◆ **検討対象の文章**:
^^^^^^^^
2022 Fiscal Year Research-status Report
革新的な乳房再建術のための脂肪由来幹細胞と生体外増幅単核球の相互作用の解析
Project/Area Number |
21K16919
|
Research Institution | Juntendo University |
Principal Investigator |
古川 聖美 順天堂大学, 大学院医学研究科, 博士研究員 (00896475)
|
Project Period (FY) |
2021-04-01 – 2024-03-31
|
Keywords | 脂肪移植 / 間葉系幹細胞 / 末梢血単核球 / 乳房再建 |
Outline of Annual Research Achievements |
本研究は、乳がん患者乳房切除後の乳房再建成績向上による患者QOL改善のため、血管再生が得意な生体外増幅単核球と脂肪再生が得意な間葉系幹細胞を混合することにより、生着率の高い脂肪移植技術を開発することを目的としている。 昨年度までの研究により、生体外増幅単核球(RE01細胞)と共培養することで、脂肪由来間葉系幹細胞(ASC)の脂肪分化能や 血管形成能が向上することがin vitro実験において判明している。そこで、本年度はヌードマウスの背部移植実験を実施し、脂肪移植における有効性を検討した。 ヒト脂肪組織200μLにASC 2x10^4 cellを混合し、ヌードマウス背部に移植し、体積の経時変化をCTにより検証した。また、移植4週間後に移植片を採取し、組織標本を作製した。微小血管数計測のため、抗CD31抗体、生脂肪細胞計測のため抗Perillipin抗体、炎症細胞計測のため抗iNOS抗体を用いて免疫染色を実施し、移植脂肪組織の解析を行った。細胞なしのコントロール群および共培養をしていない通常のASC混合群と比較し、RE01刺激ASC混合移植群において、移植脂肪の体積が優位に維持されていた。また、組織解析の結果、移植脂肪組織中の血管数や脂肪の質もRE01刺激ASC混合群にて優位に促進していた。逆に炎症反応は減少していた。本年度の動物実験の結果から、RE01と共培養したASCの脂肪移植における有効性が示された。
^^^^^^^^
収集データ:
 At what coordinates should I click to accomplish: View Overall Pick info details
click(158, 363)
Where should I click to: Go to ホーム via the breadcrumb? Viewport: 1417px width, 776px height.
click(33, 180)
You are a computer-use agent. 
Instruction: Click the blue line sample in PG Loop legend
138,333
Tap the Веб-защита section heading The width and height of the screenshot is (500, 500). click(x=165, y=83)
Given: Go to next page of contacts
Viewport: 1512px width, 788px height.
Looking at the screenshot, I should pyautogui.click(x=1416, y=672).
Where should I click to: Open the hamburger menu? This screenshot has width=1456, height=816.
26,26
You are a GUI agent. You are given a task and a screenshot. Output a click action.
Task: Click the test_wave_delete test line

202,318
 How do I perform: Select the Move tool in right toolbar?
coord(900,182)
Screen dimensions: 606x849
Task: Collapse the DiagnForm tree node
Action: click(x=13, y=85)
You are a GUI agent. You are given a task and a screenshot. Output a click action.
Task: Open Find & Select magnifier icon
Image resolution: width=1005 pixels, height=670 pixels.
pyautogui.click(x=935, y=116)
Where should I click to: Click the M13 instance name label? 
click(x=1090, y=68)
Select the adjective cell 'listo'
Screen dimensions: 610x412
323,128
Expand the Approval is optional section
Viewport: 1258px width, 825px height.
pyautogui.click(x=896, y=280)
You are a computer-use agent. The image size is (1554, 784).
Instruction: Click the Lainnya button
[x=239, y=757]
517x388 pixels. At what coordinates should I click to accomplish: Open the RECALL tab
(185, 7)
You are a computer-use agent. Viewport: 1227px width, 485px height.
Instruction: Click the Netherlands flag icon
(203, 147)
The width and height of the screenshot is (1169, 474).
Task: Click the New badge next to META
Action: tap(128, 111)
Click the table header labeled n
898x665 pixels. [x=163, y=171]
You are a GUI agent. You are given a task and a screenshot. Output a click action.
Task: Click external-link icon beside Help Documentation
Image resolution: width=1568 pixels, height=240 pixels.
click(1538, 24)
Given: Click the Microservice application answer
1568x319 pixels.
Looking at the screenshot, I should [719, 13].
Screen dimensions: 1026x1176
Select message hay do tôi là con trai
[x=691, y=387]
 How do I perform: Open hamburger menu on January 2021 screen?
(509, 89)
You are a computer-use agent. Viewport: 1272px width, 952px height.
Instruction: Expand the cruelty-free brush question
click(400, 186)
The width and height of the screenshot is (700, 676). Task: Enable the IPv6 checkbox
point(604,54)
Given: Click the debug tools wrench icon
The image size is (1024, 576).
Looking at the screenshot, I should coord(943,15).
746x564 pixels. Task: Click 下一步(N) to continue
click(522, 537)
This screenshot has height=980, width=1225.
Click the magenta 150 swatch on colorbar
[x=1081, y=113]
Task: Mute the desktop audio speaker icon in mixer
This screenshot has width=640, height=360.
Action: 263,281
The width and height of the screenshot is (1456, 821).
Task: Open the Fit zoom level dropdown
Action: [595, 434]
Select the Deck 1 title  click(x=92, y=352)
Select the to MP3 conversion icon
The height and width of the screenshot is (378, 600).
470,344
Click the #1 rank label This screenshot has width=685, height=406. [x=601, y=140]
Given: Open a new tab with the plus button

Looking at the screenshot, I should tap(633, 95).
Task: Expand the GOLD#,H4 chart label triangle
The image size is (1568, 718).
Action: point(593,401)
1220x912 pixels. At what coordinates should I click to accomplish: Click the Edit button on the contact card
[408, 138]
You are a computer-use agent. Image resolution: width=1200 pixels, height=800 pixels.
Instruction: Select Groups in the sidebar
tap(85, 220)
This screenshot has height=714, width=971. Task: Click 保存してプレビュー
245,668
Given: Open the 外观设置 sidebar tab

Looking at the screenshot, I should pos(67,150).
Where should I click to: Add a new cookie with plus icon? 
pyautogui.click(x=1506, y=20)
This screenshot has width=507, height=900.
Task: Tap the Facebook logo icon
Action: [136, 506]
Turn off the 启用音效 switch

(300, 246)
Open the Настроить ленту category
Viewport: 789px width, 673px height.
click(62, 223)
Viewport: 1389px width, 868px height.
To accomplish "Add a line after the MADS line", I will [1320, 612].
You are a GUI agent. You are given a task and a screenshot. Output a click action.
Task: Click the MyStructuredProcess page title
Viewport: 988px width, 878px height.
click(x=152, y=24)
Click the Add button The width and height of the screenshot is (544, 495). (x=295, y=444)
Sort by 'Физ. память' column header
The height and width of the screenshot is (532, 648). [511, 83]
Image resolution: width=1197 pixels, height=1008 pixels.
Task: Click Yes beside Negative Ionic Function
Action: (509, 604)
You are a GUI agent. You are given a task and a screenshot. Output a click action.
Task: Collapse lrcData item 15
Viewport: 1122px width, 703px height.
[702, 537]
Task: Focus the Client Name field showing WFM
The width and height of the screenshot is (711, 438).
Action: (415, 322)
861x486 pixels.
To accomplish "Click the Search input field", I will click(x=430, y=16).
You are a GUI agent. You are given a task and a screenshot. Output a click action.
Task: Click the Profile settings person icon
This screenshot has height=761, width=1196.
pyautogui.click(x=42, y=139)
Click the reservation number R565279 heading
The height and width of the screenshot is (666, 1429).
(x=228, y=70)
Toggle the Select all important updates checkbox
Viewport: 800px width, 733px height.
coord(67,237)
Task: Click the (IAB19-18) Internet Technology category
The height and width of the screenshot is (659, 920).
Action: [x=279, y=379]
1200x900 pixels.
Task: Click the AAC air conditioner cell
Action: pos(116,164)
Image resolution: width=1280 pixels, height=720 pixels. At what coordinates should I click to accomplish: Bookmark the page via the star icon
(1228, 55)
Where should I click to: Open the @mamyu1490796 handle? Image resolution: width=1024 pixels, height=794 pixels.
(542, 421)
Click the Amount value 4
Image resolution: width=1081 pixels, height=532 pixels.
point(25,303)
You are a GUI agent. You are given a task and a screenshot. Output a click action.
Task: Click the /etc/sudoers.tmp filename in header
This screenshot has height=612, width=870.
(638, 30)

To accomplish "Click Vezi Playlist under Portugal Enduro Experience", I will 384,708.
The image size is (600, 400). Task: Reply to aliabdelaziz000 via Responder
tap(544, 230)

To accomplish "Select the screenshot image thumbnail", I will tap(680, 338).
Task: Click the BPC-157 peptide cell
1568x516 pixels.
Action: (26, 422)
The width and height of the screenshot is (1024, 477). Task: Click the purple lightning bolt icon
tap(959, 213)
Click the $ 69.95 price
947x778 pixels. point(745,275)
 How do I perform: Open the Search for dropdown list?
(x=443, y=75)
^^^^^^^^
◆ **作業指示**:
乳房再建のための脂肪移植に関する文章を、最後の一文の後から書き進めてください。 上のデータは、文章とは別の資料です。

◆ **解答例**:
|
Current Status of Research Progress |
Current Status of Research Progress
2: Research has progressed on the whole more than it was originally planned.
Reason
動物実験により、RE01細胞で刺激したASCの有効性が確認され、in vitro実験結果の実証がなされた。
|
Strategy for Future Research Activity |
脂肪移植におけるRE01刺激したASCの挙動を追跡することで、脂肪移植の生着率向上の機序をより詳細に解析する。また、ASCに影響を与えるRE01細胞由来の因子を特定するため、引き続きin vitro実験を実施する。
|
Causes of Carryover |
特許申請のため、当初予定していた学会発表を行わなかったため、出張費が少なかった。来年度は、引き続き移植脂肪組織中におけるRE01刺激ASCの挙動を検討するために動物実験を実施することから、マウスや試薬の購入が必要となる。また、in virto実験も実施することから消耗品の購入が必要となる。